It is being used in sports for mental resilience and as an operating system for maximum performance in high-stress environments. The ancient philosophy of Stoicism was started in 3 B.C. by Zeno of Citium.
The philosophy underlines the facts that the path to Eudaimonia (best-translated fulfilment) is by following the course of nature, which is, to accept the moment how it presents itself. It suggests that our reality is created by our perceptions and our perceptions are within our control. Therefore, most of our reality is within our sphere of control.
“Choose not to be harmed—and you won’t feel harmed. Don’t feel harmed—and you haven’t been.”
– Marcus Aurelius, Ancient Stoic Emperor
The Obstacle Is The Way
Taking the wisdom from famous ancient Stoics such as Marcus Aurelius, Seneca, Epictetus and modern thinkers, Ryan Holiday published the first volume of his trilogy Obstacle Is The Way. This book is based on Stoic exercises of reframing setbacks, failures, mishappenings as opportunities.
“To prevent becoming overwhelmed by the world around us, we must, as the ancients practised, learn how to limit our passions and their control over our lives. It takes skill and discipline to bat away the pests of bad perceptions, to separate reliable signals from deceptive ones, to filter out prejudice, expectation, and fear. But it’s worth it, for what’s left is the truth. While others are excited or afraid, we will remain calm and imperturbable. We will see things simply and straightforwardly, as they truly are—neither good nor bad.”

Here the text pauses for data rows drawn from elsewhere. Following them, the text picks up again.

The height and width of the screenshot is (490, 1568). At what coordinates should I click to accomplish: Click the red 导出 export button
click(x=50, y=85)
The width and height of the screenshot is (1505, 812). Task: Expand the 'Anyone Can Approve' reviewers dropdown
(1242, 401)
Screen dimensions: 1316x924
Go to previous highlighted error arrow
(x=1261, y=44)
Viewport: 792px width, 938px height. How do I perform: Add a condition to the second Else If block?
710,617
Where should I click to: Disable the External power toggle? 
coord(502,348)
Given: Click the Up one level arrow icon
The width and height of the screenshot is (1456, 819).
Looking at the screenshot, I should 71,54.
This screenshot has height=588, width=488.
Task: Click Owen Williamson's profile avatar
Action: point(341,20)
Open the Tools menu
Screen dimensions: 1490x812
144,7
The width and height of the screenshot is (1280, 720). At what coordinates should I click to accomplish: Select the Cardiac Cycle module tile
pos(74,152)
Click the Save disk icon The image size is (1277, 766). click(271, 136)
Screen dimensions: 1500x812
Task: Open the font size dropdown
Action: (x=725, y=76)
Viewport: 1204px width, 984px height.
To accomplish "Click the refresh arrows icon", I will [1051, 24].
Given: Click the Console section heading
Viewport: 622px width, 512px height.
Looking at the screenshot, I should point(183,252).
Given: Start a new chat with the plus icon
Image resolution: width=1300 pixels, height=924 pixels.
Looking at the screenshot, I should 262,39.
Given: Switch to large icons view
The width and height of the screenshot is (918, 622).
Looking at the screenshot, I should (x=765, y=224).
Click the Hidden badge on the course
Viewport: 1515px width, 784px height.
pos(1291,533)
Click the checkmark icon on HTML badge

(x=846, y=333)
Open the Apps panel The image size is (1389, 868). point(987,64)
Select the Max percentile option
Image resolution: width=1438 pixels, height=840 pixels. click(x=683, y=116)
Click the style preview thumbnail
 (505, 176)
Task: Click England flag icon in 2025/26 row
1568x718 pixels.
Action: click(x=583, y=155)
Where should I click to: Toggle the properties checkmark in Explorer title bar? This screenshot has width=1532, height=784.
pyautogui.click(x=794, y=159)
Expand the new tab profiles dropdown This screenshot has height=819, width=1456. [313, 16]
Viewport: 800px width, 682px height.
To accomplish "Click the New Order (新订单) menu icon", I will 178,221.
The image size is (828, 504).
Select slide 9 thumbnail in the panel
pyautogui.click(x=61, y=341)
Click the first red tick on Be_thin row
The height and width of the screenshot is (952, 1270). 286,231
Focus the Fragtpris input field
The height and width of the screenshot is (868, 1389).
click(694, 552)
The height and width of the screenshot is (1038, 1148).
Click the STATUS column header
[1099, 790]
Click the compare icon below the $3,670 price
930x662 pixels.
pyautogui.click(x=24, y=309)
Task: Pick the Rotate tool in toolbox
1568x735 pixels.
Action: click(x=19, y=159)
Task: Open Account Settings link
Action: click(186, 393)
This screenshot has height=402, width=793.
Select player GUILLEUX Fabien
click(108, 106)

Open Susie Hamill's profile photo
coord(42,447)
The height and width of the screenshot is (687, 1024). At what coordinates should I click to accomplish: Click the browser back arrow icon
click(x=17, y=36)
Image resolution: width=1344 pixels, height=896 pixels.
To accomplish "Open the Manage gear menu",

– Ryan Holiday, Obstacle is The Way
Ego Is The Enemy
The second in the series is Ego Is The Enemy. In the previous book, he had mentioned about the exercises and tactics to overcome obstacles in the external. What if the biggest obstacle is within us? In his second book, he discusses how self-absorption and selfishness cloud our judgment and is detrimental to our flourishment.
“A true student is like a sponge. Absorbing what goes on around him, filtering it, latching on to what he can hold. A student is self-critical and self-motivated, always trying to improve his understanding so that he can move on to the next topic, the next challenge. A real student is also his own teacher and his own critic. There is no room for ego there.”
– Ryan Holiday, Ego Is The Enemy
Stillness Is The Key
In his final volume of the trilogy, Holiday dives into the Eastern philosophy and extracts out wisdom from The Bhagavad Gita, Buddha’s Teachings, The Koran and The Western Philosophy to explain the reader about the importance of being still.
In this Attention Economy, when there are constant distraction and noise coming at us all of the time, it becomes imperative for one to find calmness within oneself because calmness cannot be found elsewhere but within us. It becomes a skill that we must master in order to find time to think, to do meaningful work and unlock the path to fulfilment.
“The trackless woods. A quiet child, lying on her belly, reading a book. The clouds cutting over the wing of an airplane, its exhausted passengers all asleep. A man reading in his seat. A woman sleeping. A stewardess resting her feet. The rosy fingertips of dawn coming up over the mountain. A song on repeat. That song’s beat, lining up exactly with the rhythm of events as we walk down the street. The pleasure of getting an assignment in before a deadline, the temporary quiet of an empty inbox. This is stillness.”